確かに、途方もない物語だ:私は、この場面を読みながら、異星人との意思疎通とは何によって可能になるのかという問題に、少しばかり考え込んだ。ヘイルメアリー内で活躍するのは船内に装着されたAIである:小説の中では、主人公の食事を用意したり、衣類を洗濯したり、異星人の言葉の翻訳や解析を助ける。音の規則性を分析し、互いの言語を少しずつ理解出来るようになる。
しかし、本当に二人を結び付けたものは、AIの翻訳能力ではなかった。
仲間を案じる心である。相手が危険にさらされれば、助けたいと思う気持ち。死を悲しみ、孤独を恐れ、再び故郷へ帰れないことを嘆く心である。数学のピタゴラスの定理でも物理学でもなく、アインシュタインの宇宙方程式でもない。感情という、一見もっとも曖昧なものが、最後には両者を結び付ける共通言語となるのである。
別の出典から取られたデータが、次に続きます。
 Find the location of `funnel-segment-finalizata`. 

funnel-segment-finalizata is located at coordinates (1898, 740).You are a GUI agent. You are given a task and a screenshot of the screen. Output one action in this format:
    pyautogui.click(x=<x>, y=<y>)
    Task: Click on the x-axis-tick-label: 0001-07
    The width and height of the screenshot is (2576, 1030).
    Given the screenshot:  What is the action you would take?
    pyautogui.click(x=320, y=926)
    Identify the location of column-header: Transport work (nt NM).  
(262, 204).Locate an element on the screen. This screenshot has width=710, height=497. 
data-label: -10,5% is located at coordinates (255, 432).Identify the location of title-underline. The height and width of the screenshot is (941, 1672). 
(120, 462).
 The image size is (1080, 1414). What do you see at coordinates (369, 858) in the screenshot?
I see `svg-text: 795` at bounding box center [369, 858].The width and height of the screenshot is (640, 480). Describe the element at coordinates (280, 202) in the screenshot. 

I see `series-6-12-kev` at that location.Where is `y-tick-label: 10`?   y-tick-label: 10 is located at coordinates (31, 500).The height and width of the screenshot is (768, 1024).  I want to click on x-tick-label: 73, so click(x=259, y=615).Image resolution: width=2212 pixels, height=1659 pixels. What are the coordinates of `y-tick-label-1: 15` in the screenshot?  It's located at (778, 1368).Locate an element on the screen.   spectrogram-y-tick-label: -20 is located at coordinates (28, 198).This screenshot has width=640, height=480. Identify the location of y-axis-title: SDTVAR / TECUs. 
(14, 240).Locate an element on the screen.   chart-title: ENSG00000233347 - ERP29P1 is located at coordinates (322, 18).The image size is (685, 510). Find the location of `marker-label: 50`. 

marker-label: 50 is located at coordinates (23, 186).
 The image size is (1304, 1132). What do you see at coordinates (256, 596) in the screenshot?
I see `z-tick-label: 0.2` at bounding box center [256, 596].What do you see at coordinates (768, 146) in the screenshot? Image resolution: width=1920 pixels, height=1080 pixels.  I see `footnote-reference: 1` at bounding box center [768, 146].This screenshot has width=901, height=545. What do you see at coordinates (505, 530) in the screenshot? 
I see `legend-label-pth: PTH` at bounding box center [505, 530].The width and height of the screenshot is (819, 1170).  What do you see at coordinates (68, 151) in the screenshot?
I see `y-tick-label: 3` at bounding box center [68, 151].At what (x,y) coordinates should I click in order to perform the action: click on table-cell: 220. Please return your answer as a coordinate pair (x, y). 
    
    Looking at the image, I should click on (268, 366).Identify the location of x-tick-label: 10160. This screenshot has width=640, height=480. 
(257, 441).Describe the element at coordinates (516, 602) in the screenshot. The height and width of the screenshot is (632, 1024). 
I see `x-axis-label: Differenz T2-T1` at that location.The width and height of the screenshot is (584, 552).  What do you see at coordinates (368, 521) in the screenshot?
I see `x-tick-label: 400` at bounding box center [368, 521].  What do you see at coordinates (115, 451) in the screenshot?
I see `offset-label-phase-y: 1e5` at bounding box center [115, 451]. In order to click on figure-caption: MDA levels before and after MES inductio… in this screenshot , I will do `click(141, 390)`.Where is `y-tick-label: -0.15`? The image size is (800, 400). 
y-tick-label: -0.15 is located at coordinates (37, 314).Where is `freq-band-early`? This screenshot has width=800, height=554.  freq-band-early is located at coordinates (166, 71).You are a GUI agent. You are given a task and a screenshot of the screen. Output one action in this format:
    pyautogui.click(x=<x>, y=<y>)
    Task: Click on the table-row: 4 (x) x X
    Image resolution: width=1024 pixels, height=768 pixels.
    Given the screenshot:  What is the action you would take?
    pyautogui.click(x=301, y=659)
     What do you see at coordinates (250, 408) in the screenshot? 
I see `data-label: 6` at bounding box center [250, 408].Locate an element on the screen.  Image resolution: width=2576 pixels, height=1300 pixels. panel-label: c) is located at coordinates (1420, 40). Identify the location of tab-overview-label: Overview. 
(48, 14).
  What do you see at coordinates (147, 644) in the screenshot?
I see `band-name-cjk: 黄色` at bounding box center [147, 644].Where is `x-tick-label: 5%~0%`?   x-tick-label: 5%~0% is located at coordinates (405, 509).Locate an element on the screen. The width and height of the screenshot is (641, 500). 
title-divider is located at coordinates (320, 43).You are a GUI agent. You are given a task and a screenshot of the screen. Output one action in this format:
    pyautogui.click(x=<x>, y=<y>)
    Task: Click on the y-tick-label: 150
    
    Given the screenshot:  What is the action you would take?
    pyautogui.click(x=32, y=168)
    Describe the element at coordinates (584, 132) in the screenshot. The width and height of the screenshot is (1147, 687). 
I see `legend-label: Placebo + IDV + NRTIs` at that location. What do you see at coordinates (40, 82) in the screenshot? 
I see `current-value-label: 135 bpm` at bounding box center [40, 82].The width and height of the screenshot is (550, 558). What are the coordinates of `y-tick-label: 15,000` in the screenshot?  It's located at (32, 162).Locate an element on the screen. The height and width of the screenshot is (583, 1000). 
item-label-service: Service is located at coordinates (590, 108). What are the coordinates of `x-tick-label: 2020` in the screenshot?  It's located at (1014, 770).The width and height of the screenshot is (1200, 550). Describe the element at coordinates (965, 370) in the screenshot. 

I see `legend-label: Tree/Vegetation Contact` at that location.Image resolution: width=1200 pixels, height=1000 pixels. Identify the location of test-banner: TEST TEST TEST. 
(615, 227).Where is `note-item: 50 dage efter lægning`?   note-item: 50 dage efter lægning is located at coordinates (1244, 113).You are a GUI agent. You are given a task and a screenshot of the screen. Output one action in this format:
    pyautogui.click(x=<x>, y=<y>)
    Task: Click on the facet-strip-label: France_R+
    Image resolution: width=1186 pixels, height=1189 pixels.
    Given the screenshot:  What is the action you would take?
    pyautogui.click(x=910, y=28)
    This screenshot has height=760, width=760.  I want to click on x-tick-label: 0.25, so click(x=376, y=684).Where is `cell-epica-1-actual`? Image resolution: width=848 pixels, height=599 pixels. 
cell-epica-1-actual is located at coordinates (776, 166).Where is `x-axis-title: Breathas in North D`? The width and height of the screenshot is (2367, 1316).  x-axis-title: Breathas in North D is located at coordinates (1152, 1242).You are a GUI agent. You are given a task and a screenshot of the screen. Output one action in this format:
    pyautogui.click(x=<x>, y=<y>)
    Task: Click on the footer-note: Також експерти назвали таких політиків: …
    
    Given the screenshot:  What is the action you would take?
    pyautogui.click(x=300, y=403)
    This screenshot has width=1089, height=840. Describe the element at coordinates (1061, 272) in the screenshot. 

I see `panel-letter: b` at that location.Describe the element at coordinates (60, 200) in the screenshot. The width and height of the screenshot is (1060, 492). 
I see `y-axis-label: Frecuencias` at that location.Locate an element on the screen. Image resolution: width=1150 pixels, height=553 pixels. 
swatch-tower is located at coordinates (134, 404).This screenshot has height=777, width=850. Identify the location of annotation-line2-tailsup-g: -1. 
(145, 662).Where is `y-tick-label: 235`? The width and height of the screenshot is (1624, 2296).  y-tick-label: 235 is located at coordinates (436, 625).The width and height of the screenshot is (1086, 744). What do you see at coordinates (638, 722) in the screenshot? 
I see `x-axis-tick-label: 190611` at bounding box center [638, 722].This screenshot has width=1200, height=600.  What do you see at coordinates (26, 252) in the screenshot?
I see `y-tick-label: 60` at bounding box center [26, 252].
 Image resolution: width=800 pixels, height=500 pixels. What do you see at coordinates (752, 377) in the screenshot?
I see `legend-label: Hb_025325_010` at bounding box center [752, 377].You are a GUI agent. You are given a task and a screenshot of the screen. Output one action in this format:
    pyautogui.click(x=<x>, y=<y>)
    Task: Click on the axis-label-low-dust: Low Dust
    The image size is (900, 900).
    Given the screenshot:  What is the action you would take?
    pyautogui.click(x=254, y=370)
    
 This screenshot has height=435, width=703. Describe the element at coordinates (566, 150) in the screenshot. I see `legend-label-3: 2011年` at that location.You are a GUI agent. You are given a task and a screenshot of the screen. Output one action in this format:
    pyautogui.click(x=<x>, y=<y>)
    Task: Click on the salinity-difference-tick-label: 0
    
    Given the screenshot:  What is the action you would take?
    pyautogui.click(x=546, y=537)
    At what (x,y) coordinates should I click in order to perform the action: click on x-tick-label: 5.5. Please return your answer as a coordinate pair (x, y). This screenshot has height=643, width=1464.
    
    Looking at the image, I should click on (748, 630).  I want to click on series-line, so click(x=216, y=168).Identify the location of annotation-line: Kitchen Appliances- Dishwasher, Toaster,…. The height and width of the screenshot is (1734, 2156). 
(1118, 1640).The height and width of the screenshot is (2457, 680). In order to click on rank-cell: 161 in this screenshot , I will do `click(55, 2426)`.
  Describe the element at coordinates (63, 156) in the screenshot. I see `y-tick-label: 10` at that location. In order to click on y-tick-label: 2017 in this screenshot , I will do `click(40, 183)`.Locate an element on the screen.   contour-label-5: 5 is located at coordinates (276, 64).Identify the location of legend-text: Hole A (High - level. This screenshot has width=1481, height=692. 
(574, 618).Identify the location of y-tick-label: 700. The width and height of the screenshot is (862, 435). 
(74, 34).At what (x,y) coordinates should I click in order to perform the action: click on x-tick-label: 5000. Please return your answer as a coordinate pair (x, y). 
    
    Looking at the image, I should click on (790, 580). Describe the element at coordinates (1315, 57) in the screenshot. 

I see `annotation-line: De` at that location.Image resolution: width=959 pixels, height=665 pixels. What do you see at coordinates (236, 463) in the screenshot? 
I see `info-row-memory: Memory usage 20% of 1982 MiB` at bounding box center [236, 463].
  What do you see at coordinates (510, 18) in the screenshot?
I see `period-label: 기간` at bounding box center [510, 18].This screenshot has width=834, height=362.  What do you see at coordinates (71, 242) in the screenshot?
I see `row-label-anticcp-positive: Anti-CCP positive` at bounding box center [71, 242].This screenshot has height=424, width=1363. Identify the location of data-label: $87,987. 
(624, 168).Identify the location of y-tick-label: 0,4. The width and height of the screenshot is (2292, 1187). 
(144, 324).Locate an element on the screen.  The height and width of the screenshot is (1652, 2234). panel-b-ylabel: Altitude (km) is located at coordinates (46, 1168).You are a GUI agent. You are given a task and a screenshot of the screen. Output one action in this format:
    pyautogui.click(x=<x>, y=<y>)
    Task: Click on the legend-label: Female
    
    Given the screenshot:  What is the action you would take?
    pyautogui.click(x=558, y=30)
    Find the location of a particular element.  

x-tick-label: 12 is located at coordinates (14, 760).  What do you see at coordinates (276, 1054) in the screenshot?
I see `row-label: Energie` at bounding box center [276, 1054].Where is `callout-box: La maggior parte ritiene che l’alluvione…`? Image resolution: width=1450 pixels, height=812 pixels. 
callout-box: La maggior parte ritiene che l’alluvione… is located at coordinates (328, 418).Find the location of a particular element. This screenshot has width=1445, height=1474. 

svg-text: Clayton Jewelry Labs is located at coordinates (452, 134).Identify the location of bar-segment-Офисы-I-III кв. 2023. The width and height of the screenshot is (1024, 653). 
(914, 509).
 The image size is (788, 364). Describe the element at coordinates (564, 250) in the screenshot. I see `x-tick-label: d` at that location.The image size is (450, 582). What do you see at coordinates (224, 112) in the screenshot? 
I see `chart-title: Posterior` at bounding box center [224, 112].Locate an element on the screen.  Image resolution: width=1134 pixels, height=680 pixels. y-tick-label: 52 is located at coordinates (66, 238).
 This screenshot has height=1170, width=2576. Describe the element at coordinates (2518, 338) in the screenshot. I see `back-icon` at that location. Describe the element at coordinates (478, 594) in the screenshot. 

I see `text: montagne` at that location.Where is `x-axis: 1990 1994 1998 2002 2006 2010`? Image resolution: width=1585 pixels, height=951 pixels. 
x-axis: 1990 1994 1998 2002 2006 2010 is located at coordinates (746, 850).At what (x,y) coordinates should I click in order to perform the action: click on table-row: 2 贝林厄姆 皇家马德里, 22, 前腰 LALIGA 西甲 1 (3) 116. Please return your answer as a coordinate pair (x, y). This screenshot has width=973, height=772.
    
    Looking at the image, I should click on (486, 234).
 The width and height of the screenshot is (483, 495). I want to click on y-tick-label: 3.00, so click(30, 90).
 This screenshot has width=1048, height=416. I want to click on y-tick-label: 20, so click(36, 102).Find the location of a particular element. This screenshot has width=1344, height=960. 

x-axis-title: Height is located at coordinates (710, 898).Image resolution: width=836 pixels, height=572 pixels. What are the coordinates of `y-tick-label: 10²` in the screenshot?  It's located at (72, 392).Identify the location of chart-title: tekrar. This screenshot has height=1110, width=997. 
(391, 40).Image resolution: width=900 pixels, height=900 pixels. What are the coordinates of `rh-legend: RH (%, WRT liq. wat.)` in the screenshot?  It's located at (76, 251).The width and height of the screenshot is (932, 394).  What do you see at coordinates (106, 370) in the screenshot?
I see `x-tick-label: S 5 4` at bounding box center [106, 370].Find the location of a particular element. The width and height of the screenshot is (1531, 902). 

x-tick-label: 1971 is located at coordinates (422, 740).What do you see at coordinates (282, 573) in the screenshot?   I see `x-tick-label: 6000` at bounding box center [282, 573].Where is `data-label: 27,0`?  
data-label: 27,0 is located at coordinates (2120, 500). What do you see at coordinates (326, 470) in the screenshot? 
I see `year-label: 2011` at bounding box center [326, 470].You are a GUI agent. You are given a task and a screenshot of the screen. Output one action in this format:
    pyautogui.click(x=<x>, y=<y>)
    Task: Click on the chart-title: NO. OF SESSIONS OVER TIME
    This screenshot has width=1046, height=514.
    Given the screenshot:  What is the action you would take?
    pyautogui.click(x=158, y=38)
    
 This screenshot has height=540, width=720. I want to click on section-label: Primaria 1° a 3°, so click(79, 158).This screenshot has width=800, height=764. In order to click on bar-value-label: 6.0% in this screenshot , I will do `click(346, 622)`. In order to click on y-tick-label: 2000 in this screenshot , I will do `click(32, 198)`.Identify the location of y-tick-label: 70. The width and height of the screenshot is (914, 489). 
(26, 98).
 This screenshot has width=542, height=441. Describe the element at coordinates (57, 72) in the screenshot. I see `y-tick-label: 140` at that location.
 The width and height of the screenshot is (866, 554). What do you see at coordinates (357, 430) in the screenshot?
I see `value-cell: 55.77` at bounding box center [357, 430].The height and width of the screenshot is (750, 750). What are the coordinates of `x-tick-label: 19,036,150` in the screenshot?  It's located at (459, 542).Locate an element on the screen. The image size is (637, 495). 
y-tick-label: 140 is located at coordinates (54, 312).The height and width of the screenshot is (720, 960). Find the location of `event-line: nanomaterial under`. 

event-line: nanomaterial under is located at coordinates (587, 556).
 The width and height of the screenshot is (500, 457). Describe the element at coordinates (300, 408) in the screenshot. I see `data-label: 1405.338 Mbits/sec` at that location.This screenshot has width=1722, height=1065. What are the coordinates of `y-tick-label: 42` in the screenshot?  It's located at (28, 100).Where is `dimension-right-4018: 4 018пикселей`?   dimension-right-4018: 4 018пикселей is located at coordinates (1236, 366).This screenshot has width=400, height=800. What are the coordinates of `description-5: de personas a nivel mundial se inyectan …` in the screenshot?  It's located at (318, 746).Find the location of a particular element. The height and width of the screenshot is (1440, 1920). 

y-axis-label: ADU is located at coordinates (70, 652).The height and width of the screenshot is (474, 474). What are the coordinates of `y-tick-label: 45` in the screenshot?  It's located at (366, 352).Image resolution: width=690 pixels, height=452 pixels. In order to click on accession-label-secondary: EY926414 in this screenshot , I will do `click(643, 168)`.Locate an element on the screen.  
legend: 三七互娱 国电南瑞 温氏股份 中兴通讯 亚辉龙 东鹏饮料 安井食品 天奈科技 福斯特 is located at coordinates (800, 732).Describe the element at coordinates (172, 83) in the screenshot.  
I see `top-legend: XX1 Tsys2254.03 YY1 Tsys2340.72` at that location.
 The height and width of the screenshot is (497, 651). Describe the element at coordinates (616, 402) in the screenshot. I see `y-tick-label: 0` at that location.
これは作者がダーウィンの進化論を巧みに物語へ織り込んだからだろう: もし異星人もまた生命としてゼロから進化してきたのであれば、長い生存競争の過程で淘汰もあれば、協力し合う仲間を必要としたはずだ。仲間を失えば悲しみを覚え、危険に遭えば助けようとする感情も育ったはずだ。そのような感情は、生物が進化する以上、宇宙のどこでも「共通に生まれる」可能性がある。共通の宇宙言語と言える。
作者の発想には、科学者らしい広い視野が感じられる。